● Written exercise
Reproduce the items below exactly as they appear, from the first line through the line that contains "(x=1354, y=512)", including that line.

— START OF Input rows —

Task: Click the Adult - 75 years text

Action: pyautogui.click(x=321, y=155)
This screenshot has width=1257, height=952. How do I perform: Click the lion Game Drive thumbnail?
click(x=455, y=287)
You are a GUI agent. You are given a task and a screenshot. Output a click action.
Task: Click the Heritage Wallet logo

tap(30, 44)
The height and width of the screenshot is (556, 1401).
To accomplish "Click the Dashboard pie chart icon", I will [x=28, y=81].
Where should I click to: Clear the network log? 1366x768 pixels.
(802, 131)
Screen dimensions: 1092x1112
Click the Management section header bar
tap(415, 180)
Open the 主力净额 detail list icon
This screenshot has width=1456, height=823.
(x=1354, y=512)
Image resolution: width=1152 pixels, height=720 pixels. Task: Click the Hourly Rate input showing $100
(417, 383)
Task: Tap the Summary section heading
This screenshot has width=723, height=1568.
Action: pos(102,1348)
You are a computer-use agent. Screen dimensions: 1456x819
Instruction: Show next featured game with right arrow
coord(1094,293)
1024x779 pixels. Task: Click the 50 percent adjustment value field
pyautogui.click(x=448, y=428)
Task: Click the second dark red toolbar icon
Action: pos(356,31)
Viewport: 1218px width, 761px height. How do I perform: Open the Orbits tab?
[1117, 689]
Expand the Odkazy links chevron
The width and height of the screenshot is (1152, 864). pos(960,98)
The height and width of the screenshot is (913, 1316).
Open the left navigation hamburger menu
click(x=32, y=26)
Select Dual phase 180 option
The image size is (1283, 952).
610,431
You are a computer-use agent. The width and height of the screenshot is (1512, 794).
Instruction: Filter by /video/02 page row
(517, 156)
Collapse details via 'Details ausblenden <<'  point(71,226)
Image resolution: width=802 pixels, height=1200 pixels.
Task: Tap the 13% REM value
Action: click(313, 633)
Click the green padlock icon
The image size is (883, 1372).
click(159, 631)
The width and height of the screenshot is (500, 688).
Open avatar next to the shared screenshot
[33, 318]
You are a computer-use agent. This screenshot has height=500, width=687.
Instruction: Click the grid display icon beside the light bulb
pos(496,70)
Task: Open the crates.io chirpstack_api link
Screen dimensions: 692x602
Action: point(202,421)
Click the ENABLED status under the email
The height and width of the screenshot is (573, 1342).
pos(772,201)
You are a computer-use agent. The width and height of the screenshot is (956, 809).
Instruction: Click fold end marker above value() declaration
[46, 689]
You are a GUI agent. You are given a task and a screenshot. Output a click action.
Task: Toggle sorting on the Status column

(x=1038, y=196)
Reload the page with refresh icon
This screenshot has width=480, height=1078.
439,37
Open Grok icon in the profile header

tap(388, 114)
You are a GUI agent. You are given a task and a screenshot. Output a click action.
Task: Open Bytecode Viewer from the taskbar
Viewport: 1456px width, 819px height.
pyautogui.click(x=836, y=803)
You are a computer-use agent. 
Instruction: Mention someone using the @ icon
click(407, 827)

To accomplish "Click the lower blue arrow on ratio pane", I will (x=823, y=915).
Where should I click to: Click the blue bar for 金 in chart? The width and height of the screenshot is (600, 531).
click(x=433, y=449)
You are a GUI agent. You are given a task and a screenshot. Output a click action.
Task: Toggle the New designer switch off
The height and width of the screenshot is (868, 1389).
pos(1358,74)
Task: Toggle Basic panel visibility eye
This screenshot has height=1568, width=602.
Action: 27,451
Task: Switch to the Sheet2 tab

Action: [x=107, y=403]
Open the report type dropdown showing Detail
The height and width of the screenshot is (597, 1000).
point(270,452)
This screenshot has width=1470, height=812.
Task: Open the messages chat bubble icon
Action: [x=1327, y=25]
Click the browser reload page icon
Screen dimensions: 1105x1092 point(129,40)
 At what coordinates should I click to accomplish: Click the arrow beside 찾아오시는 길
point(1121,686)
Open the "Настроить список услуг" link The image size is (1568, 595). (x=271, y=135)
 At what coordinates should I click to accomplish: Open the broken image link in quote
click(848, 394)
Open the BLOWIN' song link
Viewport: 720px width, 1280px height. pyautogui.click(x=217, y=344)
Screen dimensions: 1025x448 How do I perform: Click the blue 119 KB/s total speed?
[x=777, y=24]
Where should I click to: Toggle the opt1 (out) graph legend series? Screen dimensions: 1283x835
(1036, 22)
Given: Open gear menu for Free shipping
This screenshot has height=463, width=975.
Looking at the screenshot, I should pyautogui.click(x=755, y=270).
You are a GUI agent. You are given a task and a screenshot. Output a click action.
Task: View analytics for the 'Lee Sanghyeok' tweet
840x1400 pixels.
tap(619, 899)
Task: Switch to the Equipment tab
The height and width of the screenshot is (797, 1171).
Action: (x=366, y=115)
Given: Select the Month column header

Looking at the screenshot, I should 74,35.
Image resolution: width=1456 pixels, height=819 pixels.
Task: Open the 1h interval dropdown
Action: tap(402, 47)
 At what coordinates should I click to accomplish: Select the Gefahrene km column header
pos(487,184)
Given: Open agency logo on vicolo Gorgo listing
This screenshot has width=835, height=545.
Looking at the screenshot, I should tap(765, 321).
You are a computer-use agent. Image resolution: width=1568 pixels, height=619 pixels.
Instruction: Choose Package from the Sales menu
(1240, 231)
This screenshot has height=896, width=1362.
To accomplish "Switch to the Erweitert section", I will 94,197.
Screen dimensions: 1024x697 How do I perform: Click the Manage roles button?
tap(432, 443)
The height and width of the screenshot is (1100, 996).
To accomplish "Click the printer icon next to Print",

— END OF Input rows —

● Expected answer
Task: Click the Adult - 75 years text

Action: pyautogui.click(x=321, y=155)
This screenshot has width=1257, height=952. How do I perform: Click the lion Game Drive thumbnail?
click(x=455, y=287)
You are a GUI agent. You are given a task and a screenshot. Output a click action.
Task: Click the Heritage Wallet logo

tap(30, 44)
The height and width of the screenshot is (556, 1401).
To accomplish "Click the Dashboard pie chart icon", I will [x=28, y=81].
Where should I click to: Clear the network log? 1366x768 pixels.
(802, 131)
Screen dimensions: 1092x1112
Click the Management section header bar
tap(415, 180)
Open the 主力净额 detail list icon
This screenshot has width=1456, height=823.
(x=1354, y=512)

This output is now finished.